Job>
Put the lines from the one with "You are a computer-use" to the one with "pos(283,247)", both included, into a numbered list, skipping any blank lines. Leave the pictures out of your answer.

Data items:
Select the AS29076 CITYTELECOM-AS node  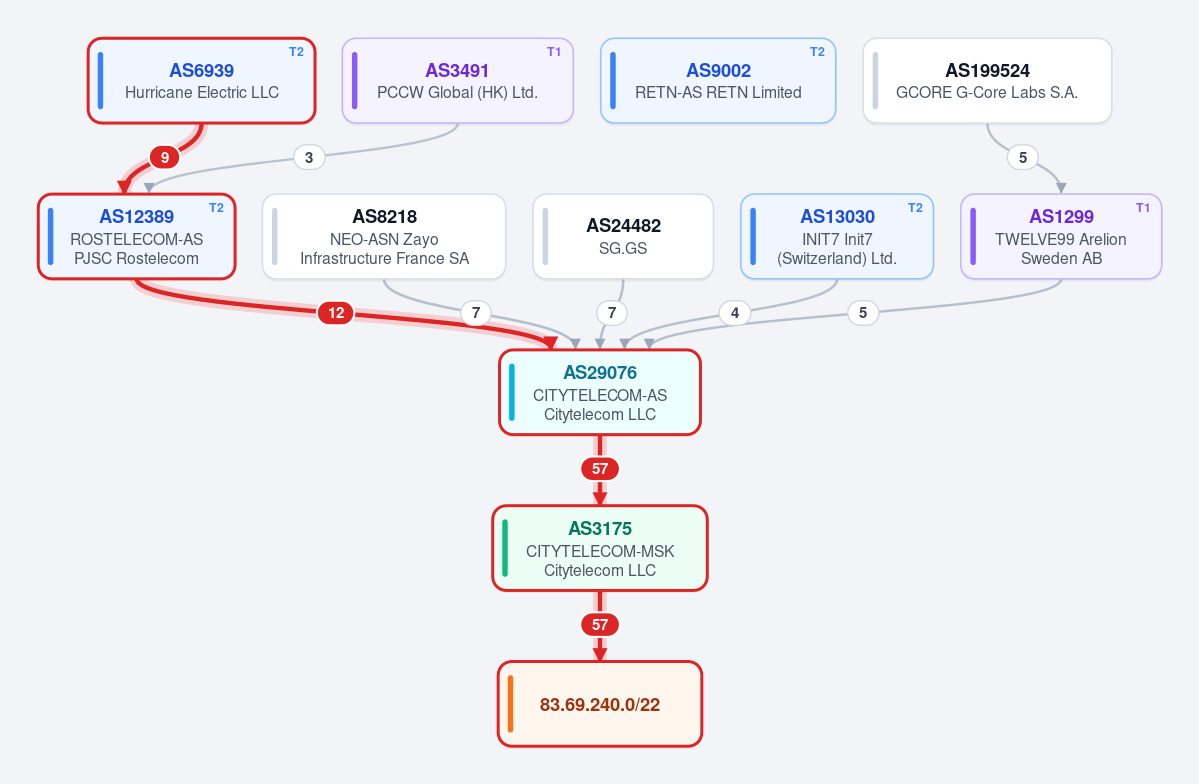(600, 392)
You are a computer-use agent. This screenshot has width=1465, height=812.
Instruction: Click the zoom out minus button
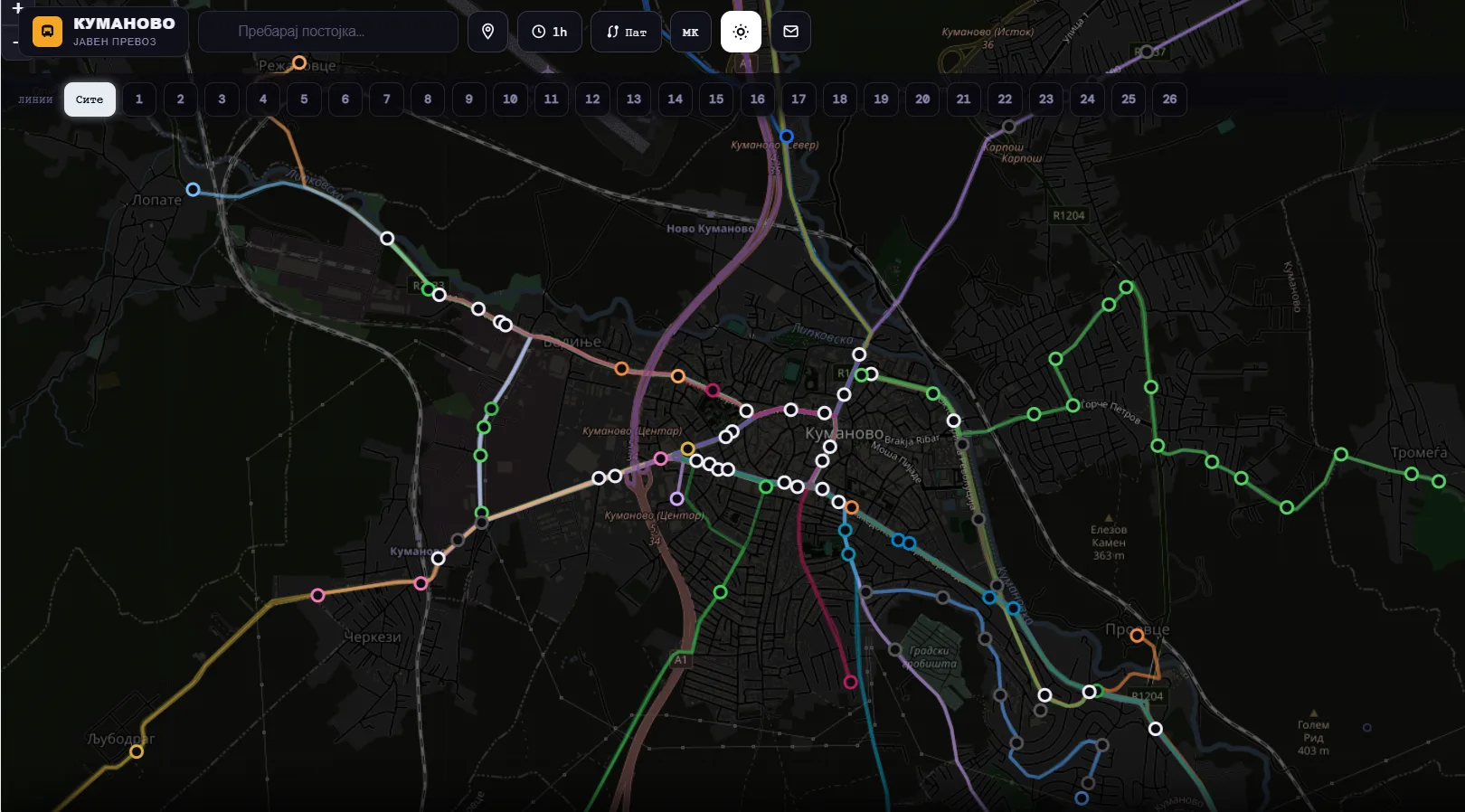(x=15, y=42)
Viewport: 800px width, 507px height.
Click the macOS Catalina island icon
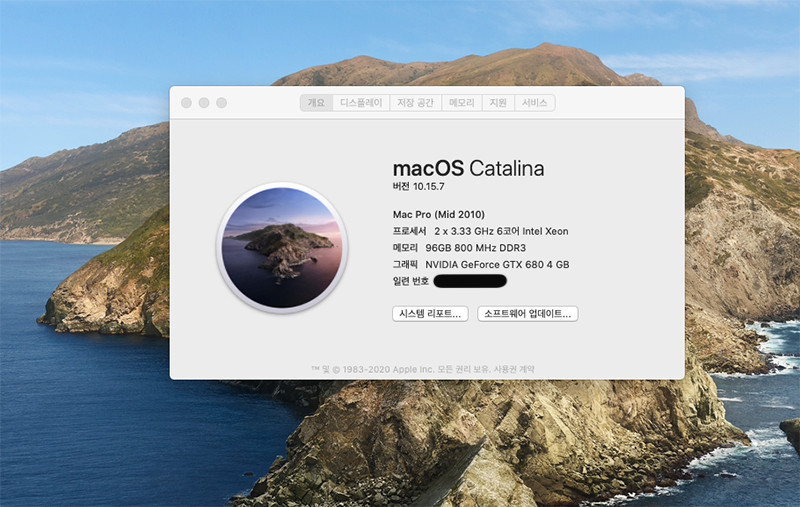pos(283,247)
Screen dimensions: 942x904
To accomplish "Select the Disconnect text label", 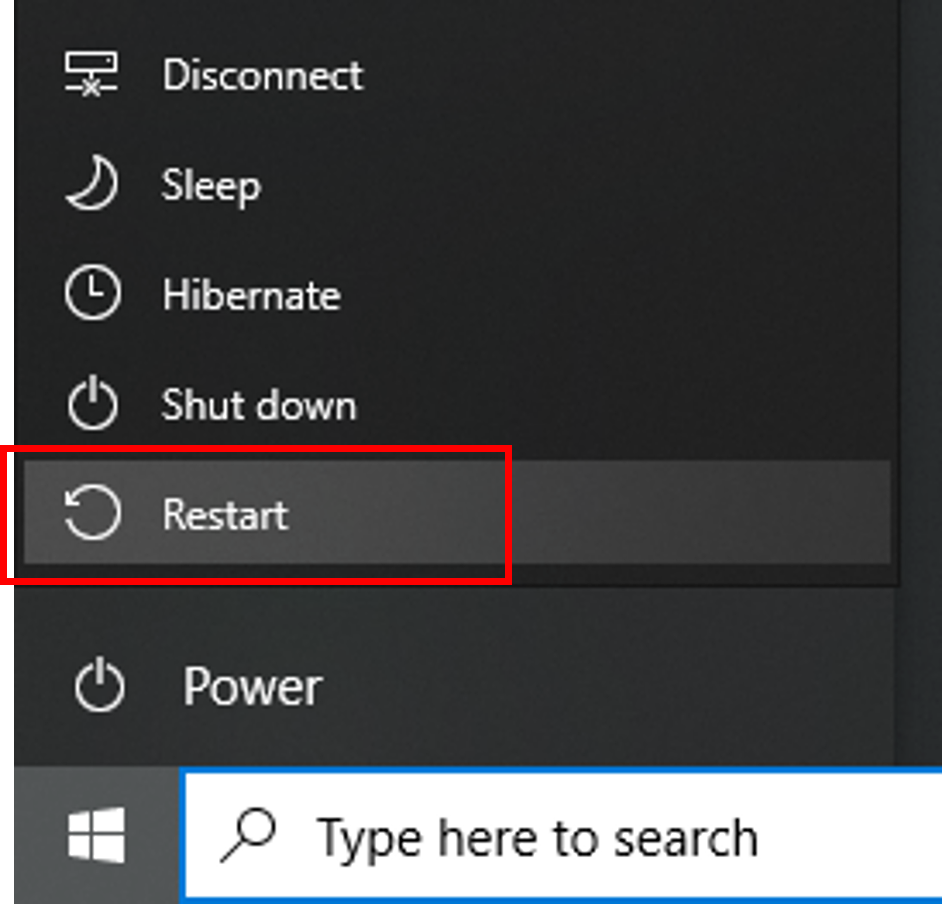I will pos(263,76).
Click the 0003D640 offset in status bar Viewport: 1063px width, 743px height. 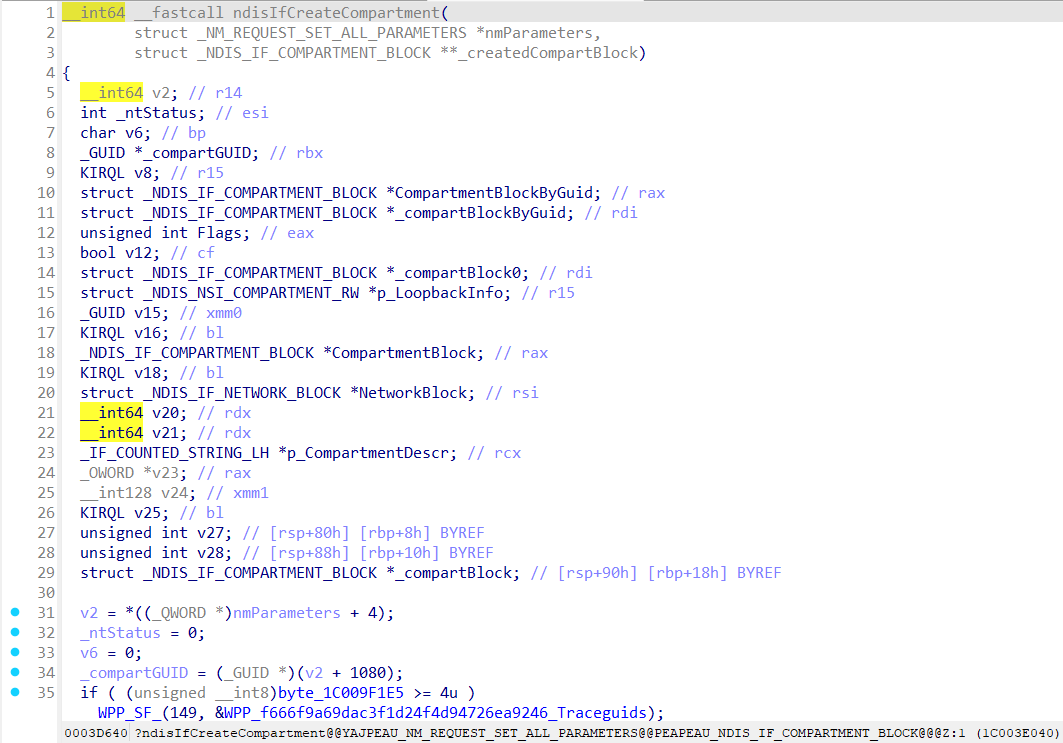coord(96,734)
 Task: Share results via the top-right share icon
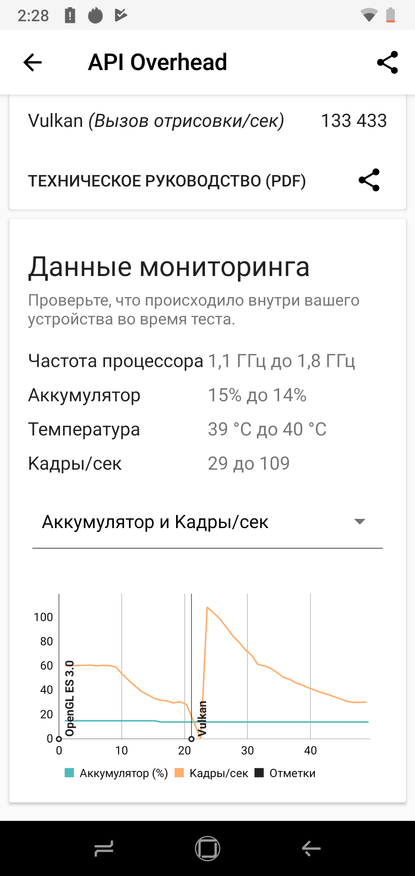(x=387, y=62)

Exercise solution>
1. You are a computer-use agent. This screenshot has width=1465, height=812.
2. Instruction: Click the zoom out minus button
3. (x=15, y=42)
4. Viewport: 800px width, 507px height.
5. Click the macOS Catalina island icon
6. pos(283,247)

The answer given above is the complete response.